**MATERIAL PROVIDED**
+ + + + +
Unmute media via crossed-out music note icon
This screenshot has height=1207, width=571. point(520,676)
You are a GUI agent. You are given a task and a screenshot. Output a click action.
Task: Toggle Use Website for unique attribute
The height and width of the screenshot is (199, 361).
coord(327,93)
+ + + + +
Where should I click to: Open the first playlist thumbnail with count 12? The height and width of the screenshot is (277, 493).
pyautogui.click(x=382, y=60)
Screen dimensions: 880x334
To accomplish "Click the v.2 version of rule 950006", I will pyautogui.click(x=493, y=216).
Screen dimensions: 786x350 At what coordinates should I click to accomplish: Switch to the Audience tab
+ + + + +
**REQUIREMENT**
Copy all lines of the material above where the string "dimensions" occurs.

**EXERCISE ANSWER**
Screen dimensions: 880x334
Screen dimensions: 786x350 At what coordinates should I click to accomplish: Switch to the Audience tab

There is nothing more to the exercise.